La réalité virtuelle (RV) en prises de vue réelles, est-ce bien du cinéma? Cette question fut au cœur des échanges de l’imposante programmation du pavillon NEXT entièrement consacrée aux multiples défis ainsi qu’aux possibilités créatives, financières et technologiques que représente la RV, et ce, quelques mois seulement après la mise en marché des premiers casques auprès des consommateurs.

L’événement, annoncé en grande pompe par le Marché du Film de Cannes, s’est amorcé quelques jours seulement après les déclarations controversées de Steven Spielberg, qui a qualifié de « dangereuse » la latitude du spectateur d’orienter son regard là où bon lui semble. Cette prise de position lui a valu les critiques de Forbes et du blogue UploadVR.com, puis celle de Meghan Neal de Motherboard Vice, qui a avancé à son tour que la narration traditionnelle était en train de nuire irrémédiablement la RV. Le mariage du cinéma et de la réalité virtuelle serait-il d’abord et avant tout une affaire de clivage générationnel?

Real Virtuality.
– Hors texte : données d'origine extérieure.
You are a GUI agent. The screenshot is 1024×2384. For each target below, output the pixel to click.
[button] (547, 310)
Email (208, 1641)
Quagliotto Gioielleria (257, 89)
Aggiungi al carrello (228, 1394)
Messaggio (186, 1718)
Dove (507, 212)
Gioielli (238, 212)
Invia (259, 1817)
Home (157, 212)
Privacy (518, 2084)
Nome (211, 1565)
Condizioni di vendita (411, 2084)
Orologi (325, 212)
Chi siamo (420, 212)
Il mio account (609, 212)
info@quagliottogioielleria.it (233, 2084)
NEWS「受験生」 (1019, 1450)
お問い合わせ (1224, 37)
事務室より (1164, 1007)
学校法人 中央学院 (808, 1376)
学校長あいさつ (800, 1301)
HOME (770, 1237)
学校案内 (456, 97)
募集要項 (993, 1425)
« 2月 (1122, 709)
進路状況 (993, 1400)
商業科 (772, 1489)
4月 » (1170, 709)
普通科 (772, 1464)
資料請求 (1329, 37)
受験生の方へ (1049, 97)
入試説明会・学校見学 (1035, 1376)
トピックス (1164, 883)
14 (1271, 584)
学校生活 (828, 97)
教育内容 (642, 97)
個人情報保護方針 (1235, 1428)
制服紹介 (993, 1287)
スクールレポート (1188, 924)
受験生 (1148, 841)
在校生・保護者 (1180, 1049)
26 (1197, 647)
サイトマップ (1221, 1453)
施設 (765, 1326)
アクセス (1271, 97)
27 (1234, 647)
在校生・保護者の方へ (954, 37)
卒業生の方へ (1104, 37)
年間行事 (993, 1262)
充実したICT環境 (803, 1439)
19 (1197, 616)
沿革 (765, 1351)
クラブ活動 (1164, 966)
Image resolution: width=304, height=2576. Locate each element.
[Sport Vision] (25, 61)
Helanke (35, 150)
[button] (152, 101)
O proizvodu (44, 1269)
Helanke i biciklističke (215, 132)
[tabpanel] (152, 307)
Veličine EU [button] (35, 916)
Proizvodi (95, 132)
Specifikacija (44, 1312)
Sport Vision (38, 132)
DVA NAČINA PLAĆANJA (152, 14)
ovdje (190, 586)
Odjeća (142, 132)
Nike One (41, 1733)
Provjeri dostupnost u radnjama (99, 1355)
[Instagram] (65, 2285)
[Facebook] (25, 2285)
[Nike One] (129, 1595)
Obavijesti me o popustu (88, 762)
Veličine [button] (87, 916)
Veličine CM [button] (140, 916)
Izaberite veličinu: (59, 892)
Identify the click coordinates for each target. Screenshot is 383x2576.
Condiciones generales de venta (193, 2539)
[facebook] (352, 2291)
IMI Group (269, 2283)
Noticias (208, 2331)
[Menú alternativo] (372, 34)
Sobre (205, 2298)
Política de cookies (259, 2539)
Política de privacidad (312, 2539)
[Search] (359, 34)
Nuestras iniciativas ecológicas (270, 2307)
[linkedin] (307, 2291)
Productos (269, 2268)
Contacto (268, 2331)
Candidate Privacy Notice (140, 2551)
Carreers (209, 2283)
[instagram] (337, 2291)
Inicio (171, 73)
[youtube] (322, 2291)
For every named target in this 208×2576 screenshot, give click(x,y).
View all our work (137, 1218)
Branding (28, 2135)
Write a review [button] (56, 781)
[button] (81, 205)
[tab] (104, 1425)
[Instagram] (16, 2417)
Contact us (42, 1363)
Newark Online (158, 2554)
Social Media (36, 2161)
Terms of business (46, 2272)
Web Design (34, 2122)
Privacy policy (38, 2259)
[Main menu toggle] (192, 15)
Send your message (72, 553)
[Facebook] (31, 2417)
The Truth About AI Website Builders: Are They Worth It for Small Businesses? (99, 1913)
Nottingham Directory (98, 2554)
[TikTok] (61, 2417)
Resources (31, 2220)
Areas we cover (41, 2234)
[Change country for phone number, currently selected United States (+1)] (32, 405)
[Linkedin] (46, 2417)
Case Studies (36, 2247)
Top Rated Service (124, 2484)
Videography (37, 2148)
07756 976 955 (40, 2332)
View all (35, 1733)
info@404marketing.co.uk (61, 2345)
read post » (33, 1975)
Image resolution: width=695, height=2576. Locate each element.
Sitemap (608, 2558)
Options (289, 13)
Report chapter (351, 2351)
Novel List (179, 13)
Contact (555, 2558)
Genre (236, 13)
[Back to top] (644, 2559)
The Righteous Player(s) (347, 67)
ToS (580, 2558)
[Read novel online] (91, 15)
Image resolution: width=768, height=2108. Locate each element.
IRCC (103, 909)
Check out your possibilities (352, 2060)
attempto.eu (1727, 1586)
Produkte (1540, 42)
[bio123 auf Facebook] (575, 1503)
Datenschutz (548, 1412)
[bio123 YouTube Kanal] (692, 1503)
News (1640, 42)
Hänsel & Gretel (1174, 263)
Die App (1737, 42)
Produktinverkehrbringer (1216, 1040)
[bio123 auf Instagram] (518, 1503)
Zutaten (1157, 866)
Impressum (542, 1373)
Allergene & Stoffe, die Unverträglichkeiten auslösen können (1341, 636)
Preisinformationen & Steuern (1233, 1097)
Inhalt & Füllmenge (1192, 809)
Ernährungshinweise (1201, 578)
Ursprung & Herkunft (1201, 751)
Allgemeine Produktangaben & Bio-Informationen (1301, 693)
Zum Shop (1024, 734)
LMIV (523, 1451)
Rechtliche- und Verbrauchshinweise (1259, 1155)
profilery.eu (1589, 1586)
Crédit photo : Artanim

La première édition des VR Days fut constituée d’un bouquet de projections collectives simultanées (30 places) suivies de démonstrations, de tables rondes et d’installations immersives comme l’environnement 3D multi-utilisateurs Real Virtuality de la Fondation Artanim et le simulateur à vol d’oiseau Birdly – qui combine la RV et une station de mouvements robotisée.

Une série de présentations nationales ont permis de faire l’expérience des plus récentes percées en RV en provenance de l’Europe, de l’Asie et de l’Amérique du Nord, notamment le pavillon israélien, promoteur de dix expériences immersives issues du festival et incubateur technologique Steamer et de technologies inédites comme la caméra de captation RV en direct Vuze, ainsi qu’une importante délégation canadienne autour de la RV de genre et des dernières expériences documentaires de Felix & Paul Studios.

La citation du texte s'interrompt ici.